Cloud Wars Decided: GOOGL and AMZN Win Big Tech Earnings Week While META Spends Its Way Into a Timeout
YouTube's finance desk is unanimous: Alphabet and Amazon crushed it, Meta's $10B capex hike is a trust problem, and the Fed just had its messiest meeting since 1992

Ticker Ratings
Let's do the scorecard fast: $GOOGL beat revenue estimates with $94.7B vs $91.6B expected, Google Cloud hit $20B with 63% YoY growth and margins expanding from ~20% to nearly 30% in six months, and Gemini enterprise users grew 40% quarter-over-quarter. Meanwhile $AMZN's AWS clocked 28% growth — its best in roughly 15 quarters. Bloomberg's entire podcast lineup agreed: these two were the clear winners of earnings week.
Then there's $META, which fell 5-6% after hours after raising 2026 capex guidance to $125-145B (up from $115-135B). The Q2 revenue guide of $58-61B was merely in line — and Wall Street does not do merely. Bloomberg analysts flagged the core problem: Meta has no cloud business to monetize its AI spending, unlike Google, Amazon, and Microsoft. $MSFT Azure grew 39% — technically a beat — but got completely overshadowed.
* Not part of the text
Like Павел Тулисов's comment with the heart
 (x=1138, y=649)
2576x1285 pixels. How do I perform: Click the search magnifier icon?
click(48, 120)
Jim Cramer on Mad Money called it: hyperscalers disappointed, while supply-constrained semis like $INTC (+12%) and $NXPI (+25%) stole the show.
Backdrop for all of this: the Fed held rates in an 8-4 vote — the most dissents since 1992 — Brent crude briefly breached $120/barrel, and Powell announced he's staying on as a governor after his chair term ends May 15. Google just accidentally became the most exciting stock in tech, and that's a sentence nobody had on their bingo card entering 2026.